**Do this**
Transcribe every line of the material below without changing anything, and leave the pictures out of your answer.

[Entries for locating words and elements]

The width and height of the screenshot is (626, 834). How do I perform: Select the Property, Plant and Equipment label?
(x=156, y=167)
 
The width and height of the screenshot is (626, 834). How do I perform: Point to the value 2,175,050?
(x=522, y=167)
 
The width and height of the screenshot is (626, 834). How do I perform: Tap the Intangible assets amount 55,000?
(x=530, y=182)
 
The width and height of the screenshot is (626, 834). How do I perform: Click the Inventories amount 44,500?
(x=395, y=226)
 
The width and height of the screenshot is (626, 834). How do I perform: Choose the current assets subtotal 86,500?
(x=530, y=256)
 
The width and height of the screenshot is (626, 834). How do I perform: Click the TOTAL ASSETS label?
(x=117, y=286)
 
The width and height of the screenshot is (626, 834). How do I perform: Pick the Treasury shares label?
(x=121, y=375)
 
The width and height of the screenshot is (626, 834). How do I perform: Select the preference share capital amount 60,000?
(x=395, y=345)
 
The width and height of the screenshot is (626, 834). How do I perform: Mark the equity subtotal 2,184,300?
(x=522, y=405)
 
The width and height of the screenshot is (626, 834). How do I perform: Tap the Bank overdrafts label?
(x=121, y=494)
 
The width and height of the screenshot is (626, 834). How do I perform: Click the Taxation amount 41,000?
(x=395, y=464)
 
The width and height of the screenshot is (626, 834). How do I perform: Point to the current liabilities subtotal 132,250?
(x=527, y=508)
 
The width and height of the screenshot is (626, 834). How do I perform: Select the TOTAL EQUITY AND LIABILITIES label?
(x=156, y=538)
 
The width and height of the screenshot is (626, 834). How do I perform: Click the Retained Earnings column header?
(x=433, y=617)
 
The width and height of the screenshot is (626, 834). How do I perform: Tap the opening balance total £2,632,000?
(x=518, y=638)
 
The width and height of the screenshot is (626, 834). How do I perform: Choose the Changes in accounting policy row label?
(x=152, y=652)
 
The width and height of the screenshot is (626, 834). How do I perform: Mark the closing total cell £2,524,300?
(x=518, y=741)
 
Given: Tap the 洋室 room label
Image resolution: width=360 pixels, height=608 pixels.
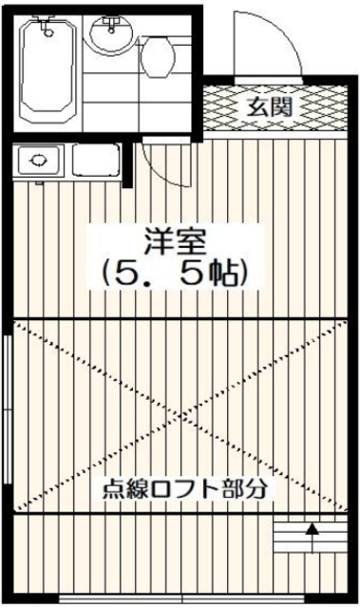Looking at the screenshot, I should pos(177,242).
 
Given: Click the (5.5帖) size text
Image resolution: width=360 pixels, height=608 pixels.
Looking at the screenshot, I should pos(177,274).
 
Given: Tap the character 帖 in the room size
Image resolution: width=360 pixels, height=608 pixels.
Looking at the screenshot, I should pos(226,274).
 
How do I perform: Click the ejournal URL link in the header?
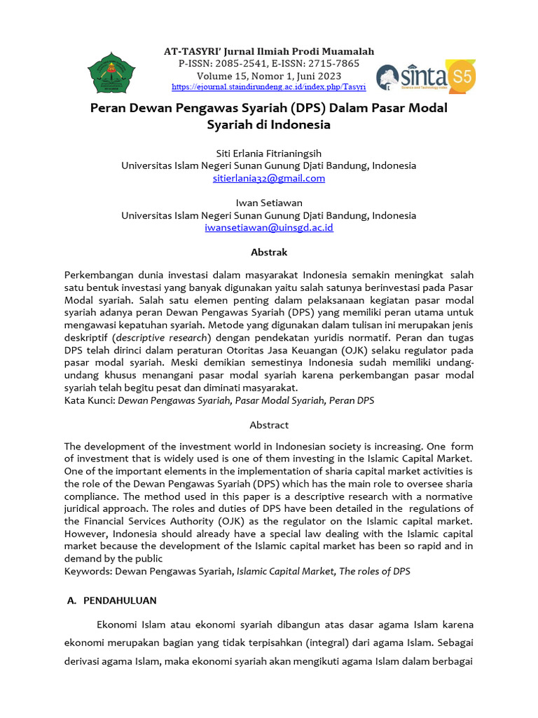(269, 87)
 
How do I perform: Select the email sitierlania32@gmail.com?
(269, 178)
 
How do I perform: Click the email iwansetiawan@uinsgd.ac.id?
(269, 228)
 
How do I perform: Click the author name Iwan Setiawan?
(269, 203)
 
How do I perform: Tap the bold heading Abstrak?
(269, 252)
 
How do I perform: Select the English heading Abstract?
(269, 425)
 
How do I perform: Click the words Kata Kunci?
(89, 400)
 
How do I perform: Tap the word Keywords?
(88, 571)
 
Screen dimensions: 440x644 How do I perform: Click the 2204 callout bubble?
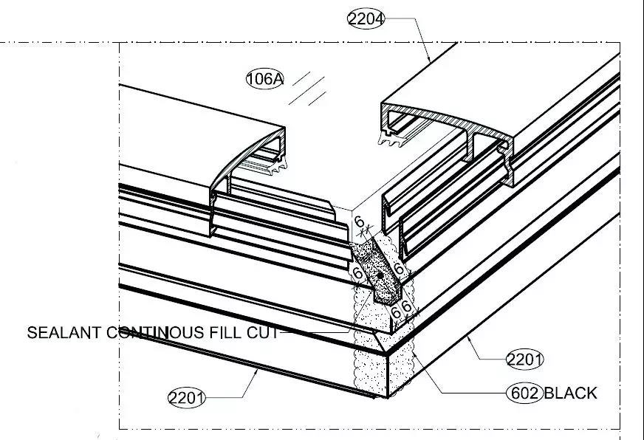366,19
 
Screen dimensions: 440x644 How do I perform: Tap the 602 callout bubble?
524,393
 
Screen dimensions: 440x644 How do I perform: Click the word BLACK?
569,393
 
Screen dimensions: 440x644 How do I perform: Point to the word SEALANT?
63,333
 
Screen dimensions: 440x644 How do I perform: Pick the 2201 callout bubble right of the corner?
524,360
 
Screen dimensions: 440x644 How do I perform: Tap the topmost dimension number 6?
360,221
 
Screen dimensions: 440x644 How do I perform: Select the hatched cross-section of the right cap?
443,122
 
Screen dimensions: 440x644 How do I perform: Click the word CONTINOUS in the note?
151,333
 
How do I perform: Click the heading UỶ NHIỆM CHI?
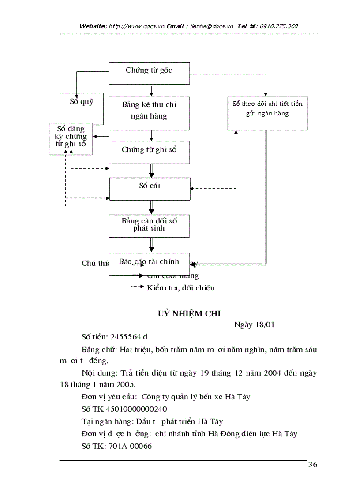[189, 313]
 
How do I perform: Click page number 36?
[312, 465]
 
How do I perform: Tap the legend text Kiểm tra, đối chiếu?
[180, 288]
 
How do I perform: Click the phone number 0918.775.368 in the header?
[279, 26]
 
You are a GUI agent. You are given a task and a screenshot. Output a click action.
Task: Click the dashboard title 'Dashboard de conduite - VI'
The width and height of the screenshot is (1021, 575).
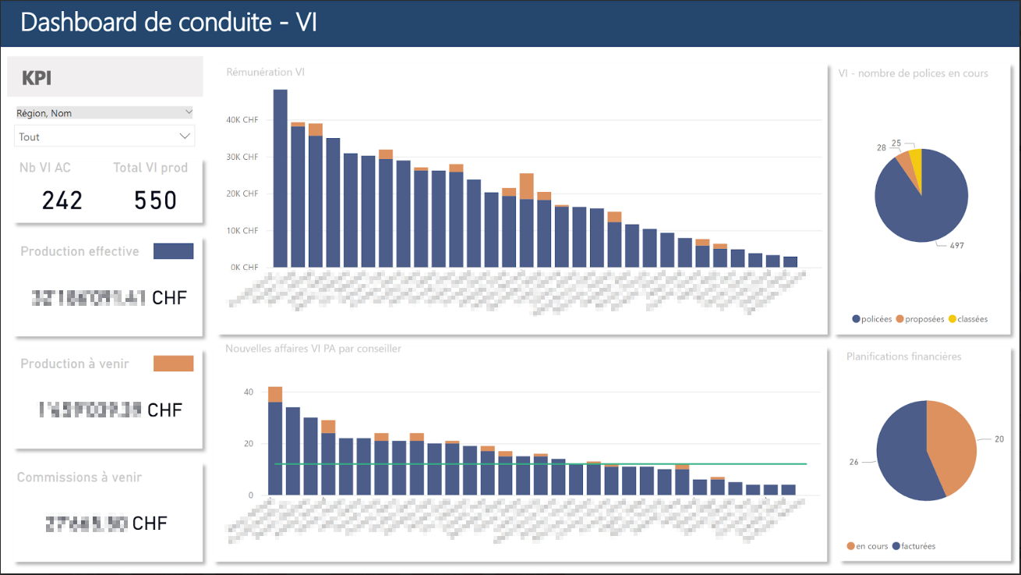click(168, 23)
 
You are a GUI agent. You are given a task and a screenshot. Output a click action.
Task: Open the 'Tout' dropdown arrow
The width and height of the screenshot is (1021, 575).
click(185, 137)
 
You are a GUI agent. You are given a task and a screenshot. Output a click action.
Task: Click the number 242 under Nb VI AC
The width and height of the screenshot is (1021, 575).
click(62, 201)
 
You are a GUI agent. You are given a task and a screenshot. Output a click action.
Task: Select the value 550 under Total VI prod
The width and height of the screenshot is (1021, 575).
click(155, 201)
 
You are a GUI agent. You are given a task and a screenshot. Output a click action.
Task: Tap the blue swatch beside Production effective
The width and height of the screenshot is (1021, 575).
click(173, 251)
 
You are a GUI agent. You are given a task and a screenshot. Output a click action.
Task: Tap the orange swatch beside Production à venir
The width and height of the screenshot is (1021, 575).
click(173, 364)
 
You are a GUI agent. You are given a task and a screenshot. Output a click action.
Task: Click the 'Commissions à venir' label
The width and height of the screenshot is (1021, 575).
click(79, 477)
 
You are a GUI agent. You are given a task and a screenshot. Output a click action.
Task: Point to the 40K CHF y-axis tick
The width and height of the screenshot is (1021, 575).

**Solution to this task**
The width and height of the screenshot is (626, 834). How do I perform: Select the Property, Plant and Equipment label?
(x=156, y=167)
 
The width and height of the screenshot is (626, 834). How do I perform: Point to the value 2,175,050?
(x=522, y=167)
 
The width and height of the screenshot is (626, 834). How do I perform: Tap the Intangible assets amount 55,000?
(x=530, y=182)
 
The width and height of the screenshot is (626, 834). How do I perform: Click the Inventories amount 44,500?
(x=395, y=226)
 
The width and height of the screenshot is (626, 834). How do I perform: Choose the current assets subtotal 86,500?
(x=530, y=256)
 
The width and height of the screenshot is (626, 834). How do I perform: Click the TOTAL ASSETS label?
(x=117, y=286)
 
The width and height of the screenshot is (626, 834). How do I perform: Pick the Treasury shares label?
(x=121, y=375)
 
The width and height of the screenshot is (626, 834). How do I perform: Select the preference share capital amount 60,000?
(x=395, y=345)
 
The width and height of the screenshot is (626, 834). How do I perform: Mark the equity subtotal 2,184,300?
(x=522, y=405)
 
The width and height of the screenshot is (626, 834). How do I perform: Tap the Bank overdrafts label?
(x=121, y=494)
 
The width and height of the screenshot is (626, 834). How do I perform: Click the Taxation amount 41,000?
(x=395, y=464)
 
The width and height of the screenshot is (626, 834). How do I perform: Point to the current liabilities subtotal 132,250?
(x=527, y=508)
 
The width and height of the screenshot is (626, 834). How do I perform: Select the TOTAL EQUITY AND LIABILITIES label?
(x=156, y=538)
 
The width and height of the screenshot is (626, 834). How do I perform: Click the Retained Earnings column header?
(x=433, y=617)
 
The width and height of the screenshot is (626, 834). How do I perform: Tap the opening balance total £2,632,000?
(x=518, y=638)
 
The width and height of the screenshot is (626, 834). How do I perform: Choose the Changes in accounting policy row label?
(x=152, y=652)
 
The width and height of the screenshot is (626, 834). How do I perform: Mark the closing total cell £2,524,300?
(x=518, y=741)
 
Given: Tap the 洋室 room label
Image resolution: width=360 pixels, height=608 pixels.
Looking at the screenshot, I should pos(177,242).
 
Given: Click the (5.5帖) size text
Image resolution: width=360 pixels, height=608 pixels.
Looking at the screenshot, I should pos(177,274).
 
Given: Tap the character 帖 in the room size
Image resolution: width=360 pixels, height=608 pixels.
Looking at the screenshot, I should pos(226,274).
 
How do I perform: Click the ejournal URL link in the header?
(269, 87)
 
How do I perform: Select the email sitierlania32@gmail.com?
(269, 178)
 
How do I perform: Click the email iwansetiawan@uinsgd.ac.id?
(269, 228)
 
How do I perform: Click the author name Iwan Setiawan?
(269, 203)
 
How do I perform: Tap the bold heading Abstrak?
(269, 252)
 
How do I perform: Select the English heading Abstract?
(269, 425)
 
How do I perform: Click the words Kata Kunci?
(89, 400)
 
How do I perform: Tap the word Keywords?
(88, 571)
 
Screen dimensions: 440x644 How do I perform: Click the 2204 callout bubble?
366,19
 
Screen dimensions: 440x644 How do I perform: Tap the 602 callout bubble?
524,393
 
Screen dimensions: 440x644 How do I perform: Click the word BLACK?
569,393
 
Screen dimensions: 440x644 How do I perform: Point to the word SEALANT?
63,333
 
Screen dimensions: 440x644 How do I perform: Pick the 2201 callout bubble right of the corner?
524,360
 
Screen dimensions: 440x644 How do I perform: Tap the topmost dimension number 6?
360,221
 
Screen dimensions: 440x644 How do I perform: Select the hatched cross-section of the right cap?
443,122
 
Screen dimensions: 440x644 How do I perform: Click the word CONTINOUS in the note?
151,333
 
How do I perform: Click the heading UỶ NHIỆM CHI?
[189, 313]
 
How do I perform: Click page number 36?
[312, 465]
 
How do I perform: Tap the legend text Kiểm tra, đối chiếu?
[180, 288]
 
How do I perform: Click the phone number 0918.775.368 in the header?
[279, 26]
 
You are a GUI agent. You are given a task and a screenshot. Output a click action.
Task: Click the dashboard title 'Dashboard de conduite - VI'
The width and height of the screenshot is (1021, 575).
click(168, 23)
 
You are a GUI agent. You are given a task and a screenshot. Output a click action.
Task: Open the 'Tout' dropdown arrow
The width and height of the screenshot is (1021, 575).
click(185, 137)
 
You are a GUI agent. You are given a task and a screenshot. Output a click action.
Task: Click the number 242 under Nb VI AC
The width and height of the screenshot is (1021, 575).
click(62, 201)
 
You are a GUI agent. You are given a task and a screenshot. Output a click action.
Task: Select the value 550 under Total VI prod
The width and height of the screenshot is (1021, 575).
click(155, 201)
 
You are a GUI agent. You are given a task and a screenshot. Output a click action.
Task: Tap the blue swatch beside Production effective
The width and height of the screenshot is (1021, 575).
click(173, 251)
 
You are a GUI agent. You are given a task and a screenshot. Output a click action.
Task: Tap the orange swatch beside Production à venir
The width and height of the screenshot is (1021, 575).
click(173, 364)
 
You are a GUI agent. You are given a task and a screenshot. Output a click action.
Task: Click the 'Commissions à venir' label
The width and height of the screenshot is (1021, 575).
click(79, 477)
 
You are a GUI agent. You are given a task and a screenshot. Output a click action.
Task: Point to the 40K CHF y-axis tick
The width and height of the screenshot is (1021, 575).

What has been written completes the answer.